Язык представляет собой мышечный орган. Он покрыт многослойным плоским ороговевающим эпителием. Подслизистый слой отсутствует. Слизистая оболочка плотно фиксирована на мышцах. На задней 1/3 языка имеется скопление лимфоидной ткани розового цвет а, иногда с синюшным оттенком. Это язычная миндалина. Под слизистой оболочкой, особенно в заднем отделе, располагаются мелкие слюнные железы, выводные протоки которых открываются на поверхность. По характеру секрета различаются серозные, слизистые и смешанные железы. Эпителий и собственно слизистая оболочка на спинке языка образуют сосочки : нитевидные, листовидные, грибовидные и желобоватые.

Нитевидные сосочки покрывают всю поверхность спинки языка. Они вытянутой формы, не содержат вкусовых луковиц. Эпителий в области вершин сосочков подвергается ороговению и слущиванию. При замедлении слущивания язык становится обложенным. При ускорении слущивания эпителия образуются десквамативные участки.

Листовидные сосочки располагаются по боковым поверхностям языка в задних отделах в виде складок в количестве 8-15. В покровном эпителии заложены вкусовые луковицы.

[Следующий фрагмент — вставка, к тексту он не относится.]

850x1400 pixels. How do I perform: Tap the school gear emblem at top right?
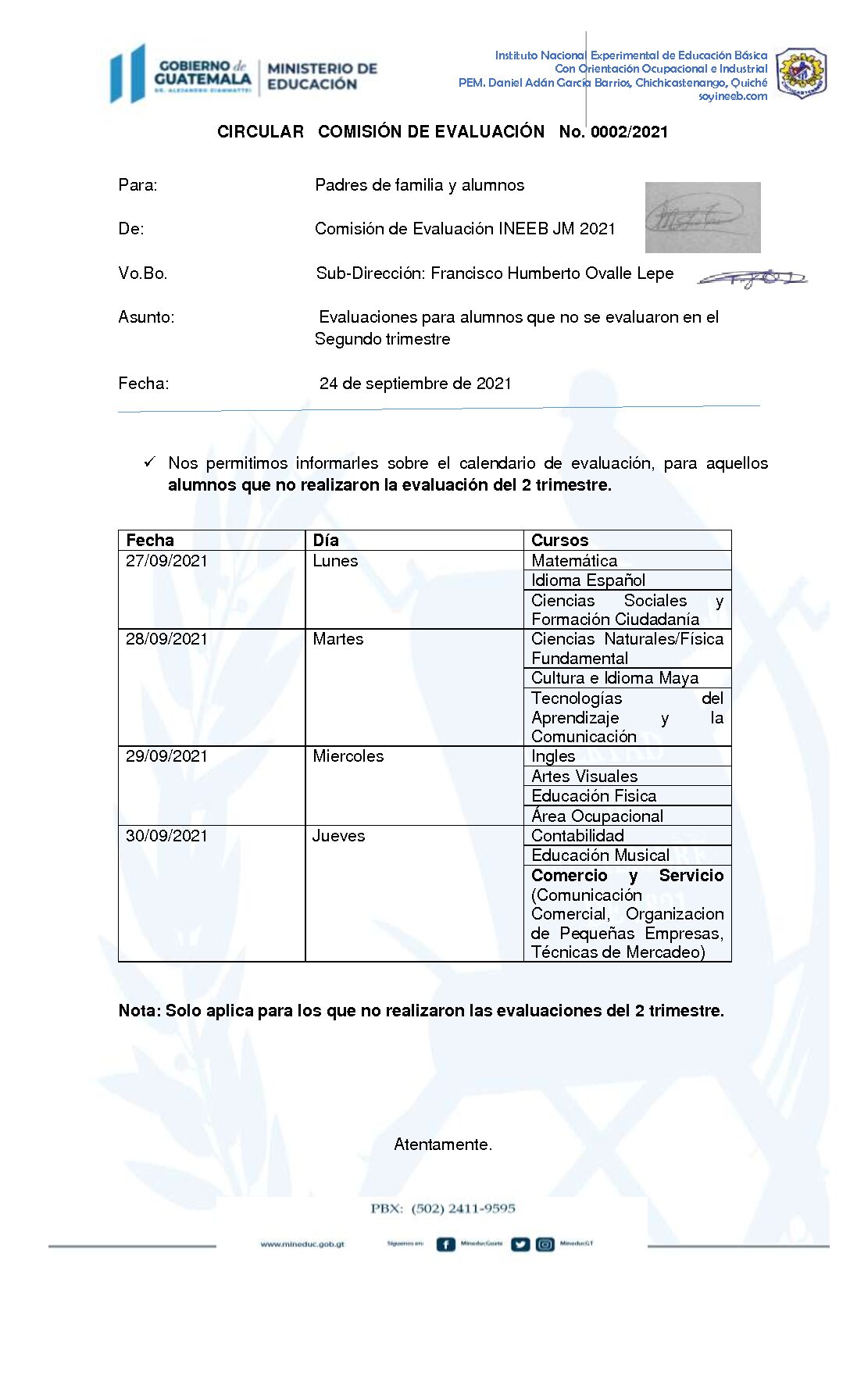(x=802, y=73)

Грибовидные сосочки располагаются среди нитевидных в области кончика языка в виде красных точек. Они покрыты тонким слоем неороговевающего эпителия, в котором находятся вкусовые луковицы.

Желобоватые сосочки - самые крупные сосочки языка - располагаются в виде римской цифры V ближе к корню и окружены валиком и бороздкой. В стенках желобоватых сосочков имеется большое количество вкусовых луковиц.

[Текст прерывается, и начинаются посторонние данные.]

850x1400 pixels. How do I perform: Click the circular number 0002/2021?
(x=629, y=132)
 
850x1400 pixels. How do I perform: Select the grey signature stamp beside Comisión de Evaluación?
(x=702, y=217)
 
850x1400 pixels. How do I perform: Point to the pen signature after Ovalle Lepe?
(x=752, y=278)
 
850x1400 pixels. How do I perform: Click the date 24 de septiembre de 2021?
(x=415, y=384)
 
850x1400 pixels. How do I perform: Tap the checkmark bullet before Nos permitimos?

На границе тела языка и его корня, позади желобоватых сосочков, располагается слепое отверстие - следствие заросшего щитоязычного протока.

За слепым отверстием языка сосочки отсутствуют.

На боковой поверхности языка у корня видно венозное сплетение. На нижней поверхности слизистая оболочка более подвижна и в средней части переходит в уздечку. От уздечки по обе стороны отходят две подъязычные складки.

С возрастом в строении слизистой оболочки полости рта происходят изменения: истончение эпителия, усиленный гиперкератоз, дегенеративные процессы.

Функции слизистой оболочки

Слизистая оболочка полости рта выполняет ряд функций.

Защитная функция осуществляется за счет непроницаемости слизистой оболочки для микроорганизмов и вирусов, слущивания эпителия, свойств слюны и десневой жидкости.

Пластическая функция обеспечивается высокой регенеративной особенностью эпителия.

Чувствительная функция осуществляется тепловыми, болевыми, тактильными и вкусовыми рецепторами.

Всасывательная функция дает возможность вводить лекарственные вещества через слизистую оболочку полости рта.